The concept of a genetic circuit might sound peculiar: Can a cell be programmed, like a computer? But cells and computers are actually quite similar, Kipniss says, in that both involve an input, some sort of information processing, and an output. In a computer, you enter a certain command, and the machine executes that command. In a cell, you can do the same thing: For example, you could create and insert DNA that tells a stem cell to turn a particular color once it reaches a given cell type. In this way, a cell can be programmed, but by using segments of genetic information instead of typed words.

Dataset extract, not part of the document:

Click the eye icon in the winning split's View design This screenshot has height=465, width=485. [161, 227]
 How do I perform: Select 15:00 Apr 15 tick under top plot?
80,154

Previous research has provided biologists with a large array of functions, such as enzymes to snip DNA segments in particular places, and other enzymes to stitch them back together. When Kipniss wants to create a new program for the cells, he reads up on previous work so he can make an educated guess about the combination and temporal sequence of genetic components — namely, genes and promoters — that will make the cell do what he wants. After he has created the genetic program, he uses a virus to deliver the DNA to the cells and integrate it into the genome.
This method has some key advantages. “With genetic circuits, you can get control at the single-cell level,” Kipniss says — that is, researchers can program multiple stem cell clusters in different ways, and then combine them. Each of the cells would develop as they had been programmed, potentially into the different cell types necessary for a complete tissue.
Between the project to create pancreatic beta cells and a second project on cell signaling in complex liver tissue formation, Kipniss is in the lab daily — whether constructing DNA, caring for the cells, or running various experiments to probe cellular behavior and tissue organization. “But I don’t realize how much time everything takes,” Kipniss says. “The problems are so interesting; biology can get wonderfully complex very quickly. And I’m working with really awesome people.”
Parts of a whole
Outside of the lab, Kipniss enjoys campus life as part of MITSO and his dormitory, Simmons Hall.
Kipniss began playing cello in elementary school; at MIT, he has relished the challenge of playing in an orchestra. “Coming to MIT, I was glad to see the presence of the arts on campus,” he says.
He noted that while performing in a symphony, “Every musician in a section has to blend their sound to contribute to the overall piece, but you also have to listen for people in other parts of the orchestra, to anticipate what’s going to happen. You have to have an intuition about it.”
One of Kipniss’ favorite pieces is a ballet score by Igor Stravinsky called “The Rite of Spring,” which MITSO performed last year. “It’s a crazy piece,” he says. “Parts of the score get incredibly chaotic, with instruments playing distinct rhythms against each other and clashing keys to create dissonance.”
It is the complexity of the piece that Kipniss loves. “It also represents what I love about people here — many have these talents outside of science and engineering,” he says. “The caliber of musicians that you find here is just really incredible.”
As the house chair of Simmons, Kipniss learned to manage a different sort of orchestra: the cacophony of voices at meetings for the dorm, which houses nearly 350 undergraduates. “By having an active dorm government, we’ve been able to do some really fun and cool things,” Kipniss says. “Simmons is turning into an ever more vibrant community where everyone has diverse interests.”
After he graduates in June, Kipniss looks forward to graduate school and further research on stem cells and tissue engineering. “I’m really interested in embracing complexity in engineering,” Kipniss says. “Instead of reducing the problem, let’s examine biological complexity, learn from it, and see how we can build with it to eventually solve problems related to medicine.”